__Exercise brief__: Duplicate the listing below, without alteration, for the stretch from its first line through the line containing "click(421, 490)", both ends included.

------ Records shown ------

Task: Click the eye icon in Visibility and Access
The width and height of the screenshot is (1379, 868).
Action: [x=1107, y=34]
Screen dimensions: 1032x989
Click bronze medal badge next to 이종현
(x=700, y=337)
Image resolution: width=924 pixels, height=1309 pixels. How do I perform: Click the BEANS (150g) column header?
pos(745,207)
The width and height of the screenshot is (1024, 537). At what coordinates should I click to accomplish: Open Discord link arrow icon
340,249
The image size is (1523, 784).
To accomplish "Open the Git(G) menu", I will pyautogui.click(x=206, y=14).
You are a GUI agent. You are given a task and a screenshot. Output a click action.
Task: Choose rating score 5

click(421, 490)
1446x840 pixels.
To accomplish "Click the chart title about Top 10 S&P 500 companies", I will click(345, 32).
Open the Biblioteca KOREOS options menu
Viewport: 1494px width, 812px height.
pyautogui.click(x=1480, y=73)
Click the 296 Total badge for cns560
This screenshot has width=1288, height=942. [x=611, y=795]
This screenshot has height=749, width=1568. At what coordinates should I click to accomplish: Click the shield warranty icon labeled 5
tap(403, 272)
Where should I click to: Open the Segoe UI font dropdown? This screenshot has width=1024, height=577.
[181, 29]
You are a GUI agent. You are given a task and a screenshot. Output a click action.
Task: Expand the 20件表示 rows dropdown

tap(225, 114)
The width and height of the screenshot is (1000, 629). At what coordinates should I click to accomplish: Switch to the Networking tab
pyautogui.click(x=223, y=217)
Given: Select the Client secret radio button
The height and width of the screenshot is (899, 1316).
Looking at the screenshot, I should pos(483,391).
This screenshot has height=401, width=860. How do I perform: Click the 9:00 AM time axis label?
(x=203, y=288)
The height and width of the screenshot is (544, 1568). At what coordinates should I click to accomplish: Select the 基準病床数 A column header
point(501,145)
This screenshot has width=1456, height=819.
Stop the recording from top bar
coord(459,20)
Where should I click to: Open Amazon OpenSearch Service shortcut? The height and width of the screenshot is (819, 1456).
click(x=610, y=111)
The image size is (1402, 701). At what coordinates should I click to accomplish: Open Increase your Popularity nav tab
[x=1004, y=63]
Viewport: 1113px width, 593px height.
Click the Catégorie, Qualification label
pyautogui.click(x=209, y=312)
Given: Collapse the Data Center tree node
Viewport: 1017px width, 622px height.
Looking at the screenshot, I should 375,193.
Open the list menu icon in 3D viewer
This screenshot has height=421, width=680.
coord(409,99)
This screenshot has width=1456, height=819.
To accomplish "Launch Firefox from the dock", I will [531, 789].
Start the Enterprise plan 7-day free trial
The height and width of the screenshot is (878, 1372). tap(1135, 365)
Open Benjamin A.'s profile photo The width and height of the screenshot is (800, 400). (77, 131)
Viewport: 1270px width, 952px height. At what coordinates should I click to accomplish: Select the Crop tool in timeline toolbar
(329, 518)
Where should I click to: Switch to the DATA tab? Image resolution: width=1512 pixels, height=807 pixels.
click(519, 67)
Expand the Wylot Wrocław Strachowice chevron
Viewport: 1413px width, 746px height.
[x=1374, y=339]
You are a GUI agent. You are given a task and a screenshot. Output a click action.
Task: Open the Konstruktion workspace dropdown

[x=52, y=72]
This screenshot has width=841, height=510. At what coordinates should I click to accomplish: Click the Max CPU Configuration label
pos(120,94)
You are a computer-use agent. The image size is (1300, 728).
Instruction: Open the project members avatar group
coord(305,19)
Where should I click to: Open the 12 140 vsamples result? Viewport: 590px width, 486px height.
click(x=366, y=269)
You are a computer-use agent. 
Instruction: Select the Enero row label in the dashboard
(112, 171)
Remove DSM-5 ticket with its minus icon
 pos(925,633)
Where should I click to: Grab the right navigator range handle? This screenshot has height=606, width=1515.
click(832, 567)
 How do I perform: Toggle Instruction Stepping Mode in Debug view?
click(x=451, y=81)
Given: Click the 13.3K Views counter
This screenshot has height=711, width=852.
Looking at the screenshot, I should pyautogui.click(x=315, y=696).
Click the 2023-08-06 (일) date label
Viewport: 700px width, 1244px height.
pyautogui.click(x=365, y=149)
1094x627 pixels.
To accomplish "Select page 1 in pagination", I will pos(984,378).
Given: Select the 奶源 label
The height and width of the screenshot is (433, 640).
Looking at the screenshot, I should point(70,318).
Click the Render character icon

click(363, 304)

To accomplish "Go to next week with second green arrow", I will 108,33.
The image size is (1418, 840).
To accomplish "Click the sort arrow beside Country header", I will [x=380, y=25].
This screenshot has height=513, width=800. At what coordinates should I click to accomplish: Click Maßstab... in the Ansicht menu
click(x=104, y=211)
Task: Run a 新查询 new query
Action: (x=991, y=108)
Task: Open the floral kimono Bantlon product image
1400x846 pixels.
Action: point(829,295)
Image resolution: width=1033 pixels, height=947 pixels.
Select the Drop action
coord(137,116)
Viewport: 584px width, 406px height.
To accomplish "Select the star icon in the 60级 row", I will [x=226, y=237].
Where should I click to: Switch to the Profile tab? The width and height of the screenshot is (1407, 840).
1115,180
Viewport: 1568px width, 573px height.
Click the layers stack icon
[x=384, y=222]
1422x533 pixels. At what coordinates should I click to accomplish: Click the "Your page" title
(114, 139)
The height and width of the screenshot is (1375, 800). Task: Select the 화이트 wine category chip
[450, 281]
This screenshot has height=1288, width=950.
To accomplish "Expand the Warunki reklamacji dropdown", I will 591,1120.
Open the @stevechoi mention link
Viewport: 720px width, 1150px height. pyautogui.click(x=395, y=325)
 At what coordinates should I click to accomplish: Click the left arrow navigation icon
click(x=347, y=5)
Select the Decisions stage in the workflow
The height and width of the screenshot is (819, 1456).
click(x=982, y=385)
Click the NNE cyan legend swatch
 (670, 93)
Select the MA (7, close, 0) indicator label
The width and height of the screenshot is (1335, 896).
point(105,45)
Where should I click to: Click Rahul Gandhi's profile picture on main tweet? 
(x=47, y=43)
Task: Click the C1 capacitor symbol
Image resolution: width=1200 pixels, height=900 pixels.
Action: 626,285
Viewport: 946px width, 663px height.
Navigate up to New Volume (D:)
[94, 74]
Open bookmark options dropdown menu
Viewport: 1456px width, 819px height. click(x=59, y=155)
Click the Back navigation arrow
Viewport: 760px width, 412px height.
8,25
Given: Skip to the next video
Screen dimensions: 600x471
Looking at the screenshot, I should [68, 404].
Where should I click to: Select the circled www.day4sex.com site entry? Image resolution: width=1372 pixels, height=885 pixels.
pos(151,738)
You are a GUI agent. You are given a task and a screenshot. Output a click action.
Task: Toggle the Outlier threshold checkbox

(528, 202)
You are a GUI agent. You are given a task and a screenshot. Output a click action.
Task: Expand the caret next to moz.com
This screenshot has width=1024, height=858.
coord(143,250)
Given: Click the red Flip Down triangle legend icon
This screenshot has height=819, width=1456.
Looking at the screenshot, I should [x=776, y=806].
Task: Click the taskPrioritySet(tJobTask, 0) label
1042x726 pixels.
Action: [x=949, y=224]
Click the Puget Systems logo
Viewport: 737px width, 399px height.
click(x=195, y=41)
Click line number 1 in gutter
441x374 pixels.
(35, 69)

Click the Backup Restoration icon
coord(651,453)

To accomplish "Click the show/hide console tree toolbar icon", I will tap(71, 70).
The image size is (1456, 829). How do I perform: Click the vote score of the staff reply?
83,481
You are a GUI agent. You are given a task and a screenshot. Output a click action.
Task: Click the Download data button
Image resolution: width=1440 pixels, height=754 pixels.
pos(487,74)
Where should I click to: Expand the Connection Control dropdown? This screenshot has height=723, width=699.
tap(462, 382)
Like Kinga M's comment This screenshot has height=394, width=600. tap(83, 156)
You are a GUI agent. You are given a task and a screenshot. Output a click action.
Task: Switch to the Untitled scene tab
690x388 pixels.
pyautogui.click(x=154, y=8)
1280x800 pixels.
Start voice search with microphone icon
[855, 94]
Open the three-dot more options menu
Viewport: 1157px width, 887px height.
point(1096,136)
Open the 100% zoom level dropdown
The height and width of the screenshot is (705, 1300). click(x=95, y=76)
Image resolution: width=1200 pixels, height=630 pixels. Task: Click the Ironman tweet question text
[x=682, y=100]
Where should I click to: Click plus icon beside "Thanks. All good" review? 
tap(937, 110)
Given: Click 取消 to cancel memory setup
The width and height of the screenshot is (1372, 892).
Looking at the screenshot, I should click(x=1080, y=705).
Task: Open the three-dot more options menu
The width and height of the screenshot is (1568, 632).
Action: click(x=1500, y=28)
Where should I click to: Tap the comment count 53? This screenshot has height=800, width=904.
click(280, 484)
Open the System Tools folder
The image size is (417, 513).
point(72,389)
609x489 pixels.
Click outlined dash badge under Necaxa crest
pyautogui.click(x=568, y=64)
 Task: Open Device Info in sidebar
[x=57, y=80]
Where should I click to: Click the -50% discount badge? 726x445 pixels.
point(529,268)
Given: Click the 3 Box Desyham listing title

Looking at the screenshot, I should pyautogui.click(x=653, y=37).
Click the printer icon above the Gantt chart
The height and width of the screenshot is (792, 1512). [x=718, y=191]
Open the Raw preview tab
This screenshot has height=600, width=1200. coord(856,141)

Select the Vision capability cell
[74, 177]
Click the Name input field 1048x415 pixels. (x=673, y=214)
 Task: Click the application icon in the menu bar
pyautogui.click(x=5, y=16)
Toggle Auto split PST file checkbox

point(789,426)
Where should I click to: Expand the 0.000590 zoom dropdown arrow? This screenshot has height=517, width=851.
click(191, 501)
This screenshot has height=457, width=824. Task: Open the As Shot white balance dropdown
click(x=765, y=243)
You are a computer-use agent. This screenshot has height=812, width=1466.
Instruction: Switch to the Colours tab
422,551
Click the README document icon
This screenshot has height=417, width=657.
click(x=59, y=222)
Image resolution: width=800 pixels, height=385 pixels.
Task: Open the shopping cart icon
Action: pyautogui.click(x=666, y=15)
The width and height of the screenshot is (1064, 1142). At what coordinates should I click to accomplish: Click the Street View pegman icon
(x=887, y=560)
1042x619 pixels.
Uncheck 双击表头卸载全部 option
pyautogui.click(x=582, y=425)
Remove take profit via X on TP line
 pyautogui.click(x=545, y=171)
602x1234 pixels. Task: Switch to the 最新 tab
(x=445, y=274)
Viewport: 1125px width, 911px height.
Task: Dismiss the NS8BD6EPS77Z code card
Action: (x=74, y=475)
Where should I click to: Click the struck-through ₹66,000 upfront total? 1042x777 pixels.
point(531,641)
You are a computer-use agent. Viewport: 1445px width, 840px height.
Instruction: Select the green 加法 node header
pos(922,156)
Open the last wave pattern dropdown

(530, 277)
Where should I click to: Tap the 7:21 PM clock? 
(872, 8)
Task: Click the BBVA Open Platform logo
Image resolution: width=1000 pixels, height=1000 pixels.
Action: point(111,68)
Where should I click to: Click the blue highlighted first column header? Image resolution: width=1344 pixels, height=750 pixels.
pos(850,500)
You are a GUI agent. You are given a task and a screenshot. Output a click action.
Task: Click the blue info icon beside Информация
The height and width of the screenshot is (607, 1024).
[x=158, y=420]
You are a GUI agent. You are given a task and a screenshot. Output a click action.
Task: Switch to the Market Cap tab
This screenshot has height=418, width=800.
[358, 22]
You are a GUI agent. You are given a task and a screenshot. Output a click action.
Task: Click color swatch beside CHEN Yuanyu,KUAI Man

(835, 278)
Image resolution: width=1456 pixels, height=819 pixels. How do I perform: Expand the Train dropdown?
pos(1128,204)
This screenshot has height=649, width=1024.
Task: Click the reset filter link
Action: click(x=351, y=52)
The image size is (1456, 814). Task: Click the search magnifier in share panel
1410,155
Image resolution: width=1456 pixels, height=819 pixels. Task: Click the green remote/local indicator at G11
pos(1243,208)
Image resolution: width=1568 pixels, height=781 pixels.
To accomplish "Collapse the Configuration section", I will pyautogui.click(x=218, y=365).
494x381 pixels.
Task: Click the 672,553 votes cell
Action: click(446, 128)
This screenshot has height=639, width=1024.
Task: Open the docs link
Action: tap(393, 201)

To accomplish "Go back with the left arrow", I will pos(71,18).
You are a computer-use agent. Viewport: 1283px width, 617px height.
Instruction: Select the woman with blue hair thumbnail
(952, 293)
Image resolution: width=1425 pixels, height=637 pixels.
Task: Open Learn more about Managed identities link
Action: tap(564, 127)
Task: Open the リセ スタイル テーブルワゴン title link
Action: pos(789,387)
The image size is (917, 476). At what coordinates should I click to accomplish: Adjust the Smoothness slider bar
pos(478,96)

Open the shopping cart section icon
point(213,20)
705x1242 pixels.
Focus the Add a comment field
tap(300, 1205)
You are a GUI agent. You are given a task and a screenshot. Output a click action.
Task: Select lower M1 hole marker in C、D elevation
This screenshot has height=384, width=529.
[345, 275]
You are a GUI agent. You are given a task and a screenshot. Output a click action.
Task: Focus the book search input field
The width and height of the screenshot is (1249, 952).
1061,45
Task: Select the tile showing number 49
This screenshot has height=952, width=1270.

------

__Response to this task__:
Task: Click the eye icon in Visibility and Access
The width and height of the screenshot is (1379, 868).
Action: [x=1107, y=34]
Screen dimensions: 1032x989
Click bronze medal badge next to 이종현
(x=700, y=337)
Image resolution: width=924 pixels, height=1309 pixels. How do I perform: Click the BEANS (150g) column header?
pos(745,207)
The width and height of the screenshot is (1024, 537). At what coordinates should I click to accomplish: Open Discord link arrow icon
340,249
The image size is (1523, 784).
To accomplish "Open the Git(G) menu", I will pyautogui.click(x=206, y=14).
You are a GUI agent. You are given a task and a screenshot. Output a click action.
Task: Choose rating score 5

click(421, 490)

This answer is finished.